Who will take the pledge?
I was speaking with a group of contracting professionals earlier this week when one of them, describing a successful effort to turn around a problem contract, mentioned that he set himself a series of goals for improvement to encourage himself to strive higher.
His discussion took me back a long time ago to my work as administrator of the Office of Federal Procurement Policy. Part of my philosophy then was that if you wanted change and improvement, you could not be content to just talk about it. You had to get started actually doing something. Shortly after I became administrator, I worked with agency procurement executives to sign public pledges. There were two: for the signatory's agency to double use of the purchase card in a year, and to make past performance a significant source selection factor for some specific named procurements that were coming up.
Some thought the word "pledge" was hokey, but looking back on it, the idea of getting started by acting, not studying, was just what was needed to jumpstart the procurement reform efforts of the Clinton administration.
Fast forward to now. I have been gingerly promoting, from my outsider perch in academia, an idea for a new version of "taking the pledge," more individually oriented. The idea is that each contracting professional in the office chooses a contract through which he or she will be buying something over the next year that is the same or similar to something bought in the past.

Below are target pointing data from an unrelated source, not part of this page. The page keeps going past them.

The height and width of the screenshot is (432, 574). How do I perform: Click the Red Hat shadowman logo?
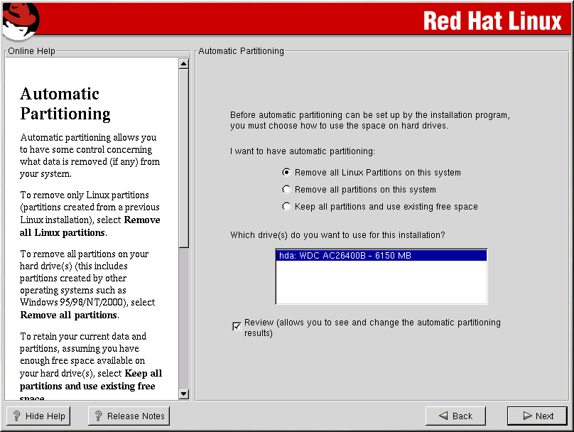[x=20, y=19]
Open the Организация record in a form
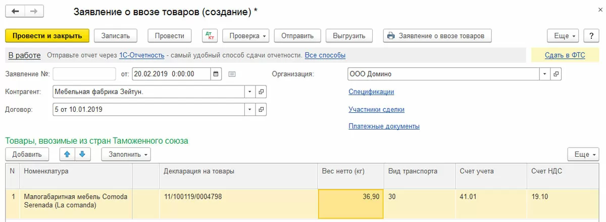The height and width of the screenshot is (222, 606). [x=556, y=74]
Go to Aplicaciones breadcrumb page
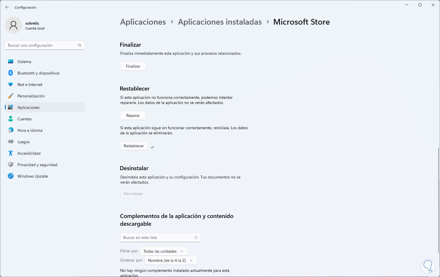 point(143,22)
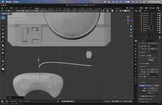Select the Move tool in the toolbar

(x=3, y=25)
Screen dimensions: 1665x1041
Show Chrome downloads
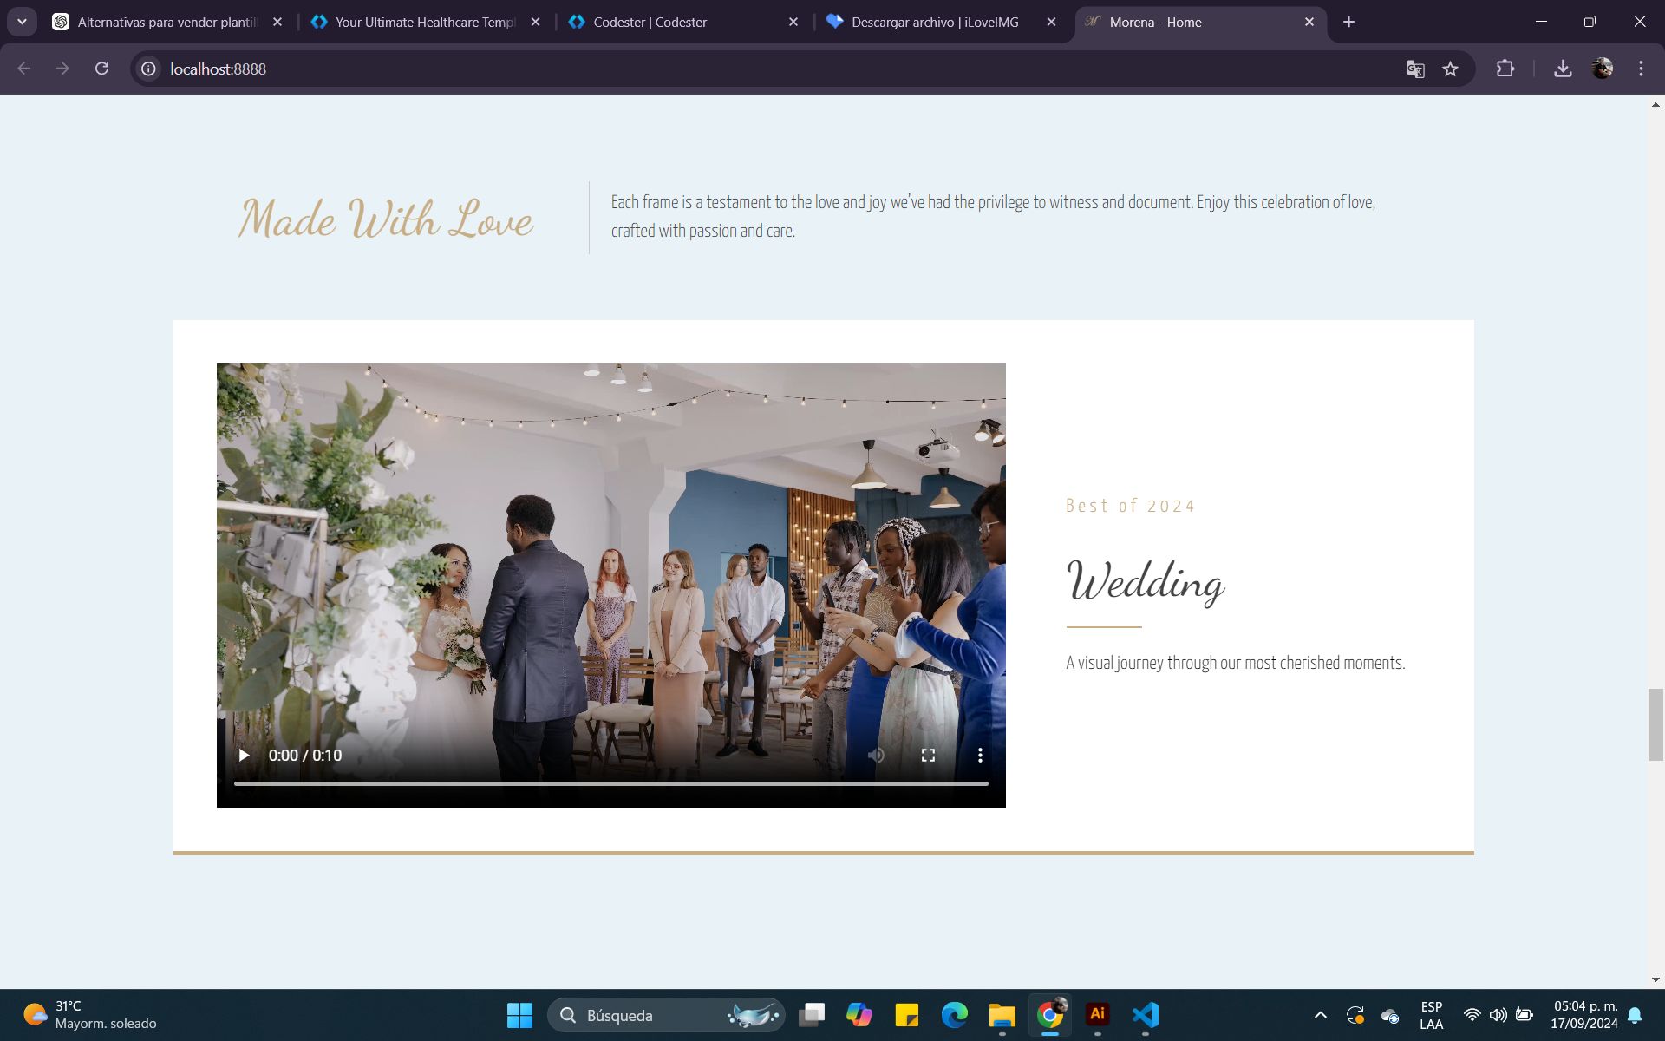click(x=1563, y=69)
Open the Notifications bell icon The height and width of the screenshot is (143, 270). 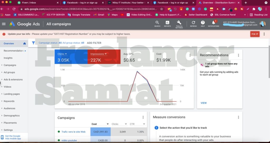click(214, 23)
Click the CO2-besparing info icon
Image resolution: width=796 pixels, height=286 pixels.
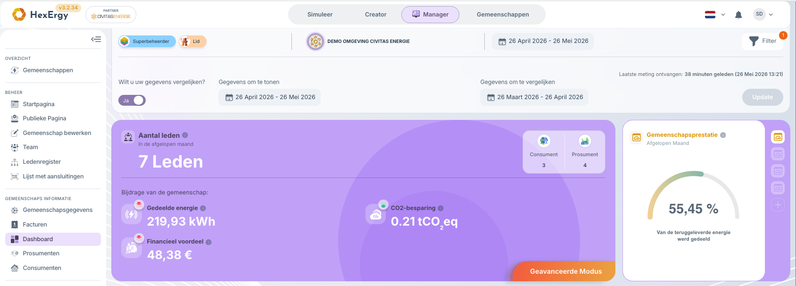[440, 208]
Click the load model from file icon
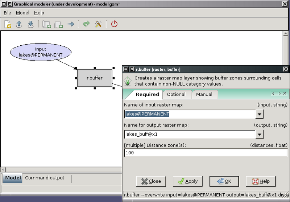The width and height of the screenshot is (290, 202). (x=19, y=24)
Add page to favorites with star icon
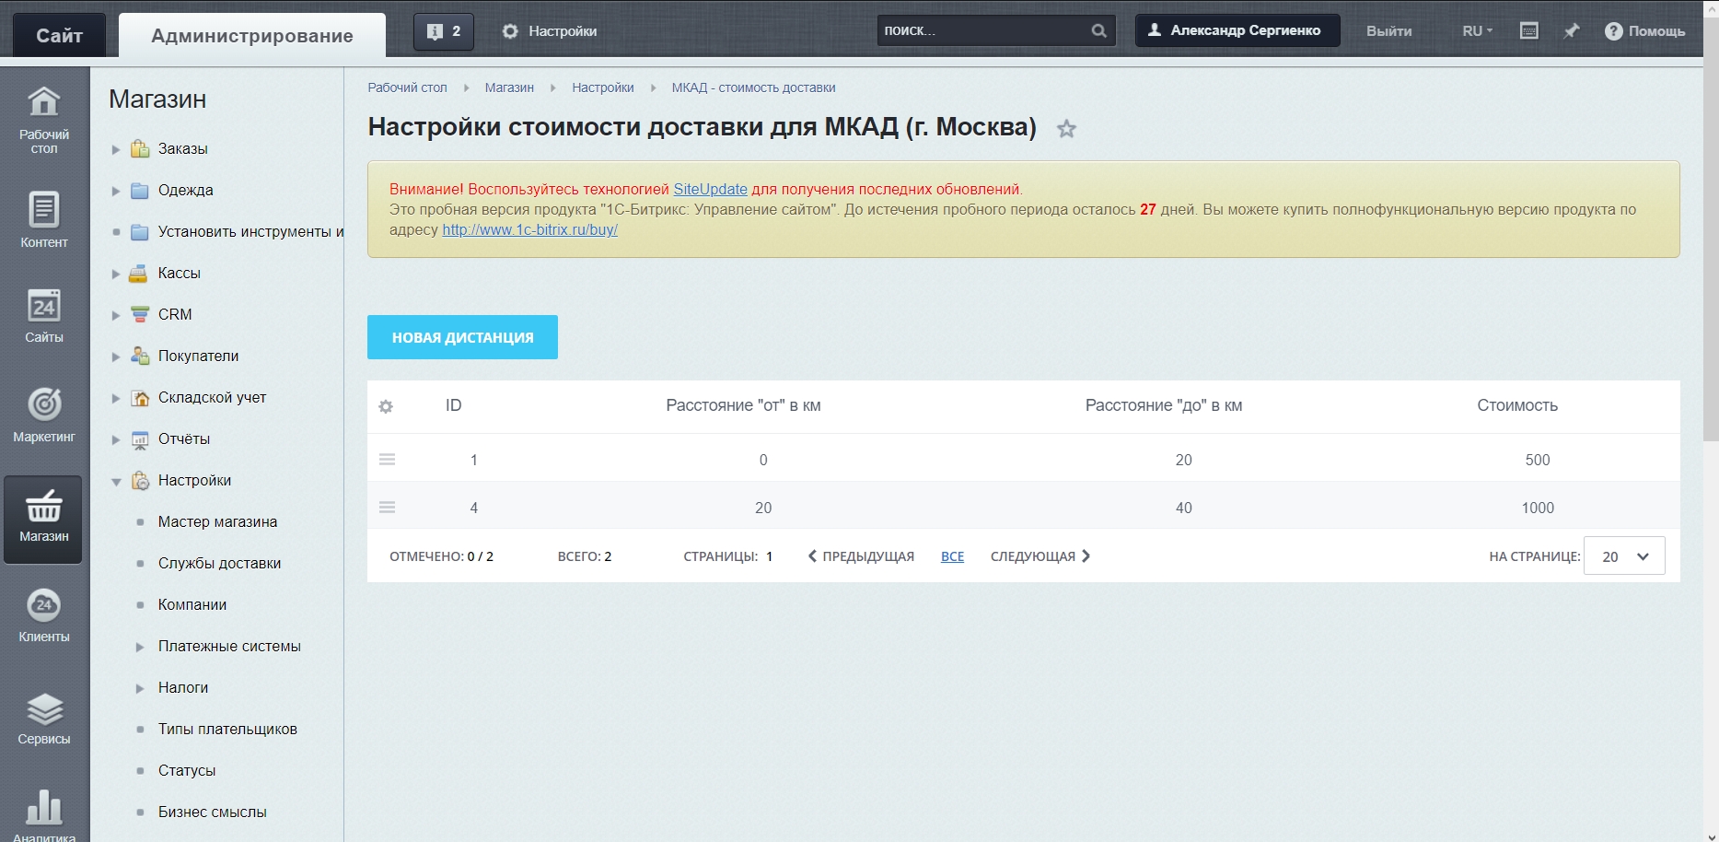The width and height of the screenshot is (1719, 842). [x=1066, y=129]
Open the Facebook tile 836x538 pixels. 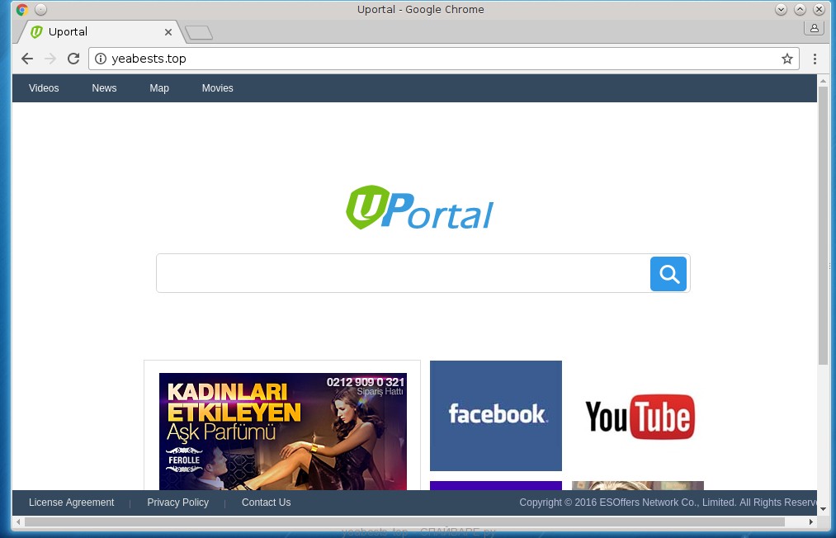[495, 415]
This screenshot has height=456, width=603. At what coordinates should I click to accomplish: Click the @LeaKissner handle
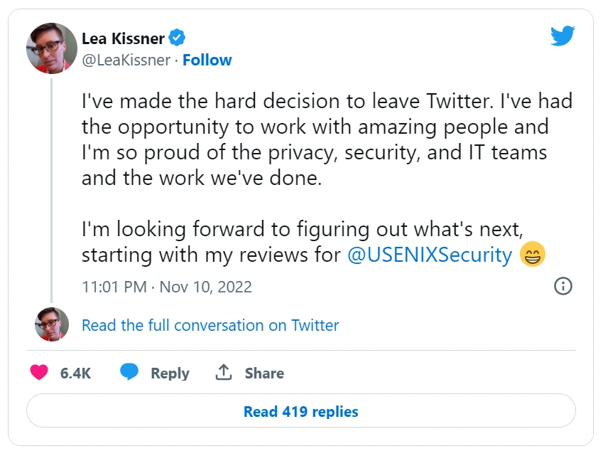pyautogui.click(x=126, y=60)
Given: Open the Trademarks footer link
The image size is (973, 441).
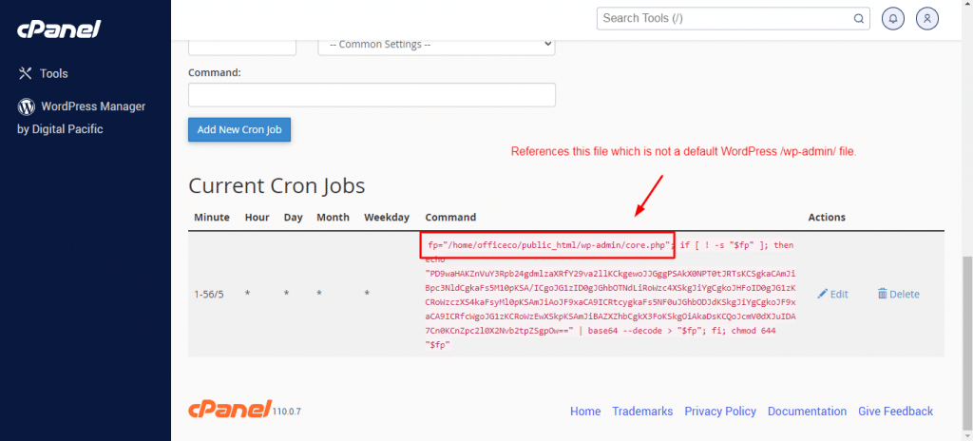Looking at the screenshot, I should 642,412.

They make themselves a personal pledge – like the goals regarding the contract this contracting professional at the meeting spoke about – to find at least one way to improve the process and (hopefully) the results of the buy the next time it is done. Each employee would make his or her own pledge, and maybe write it down. (Writing down a goal has been proven to improve the chances it will be achieved.)
In the sequestration environment, it is easy for people to see themselves as passive victims, unable to influence their fates. Taking the pledge would not just be good for procurement results in government, it would also be good for the psyches of federal employees.
What do you think? Are there some buying offices – or even entire agencies? – that want to try this?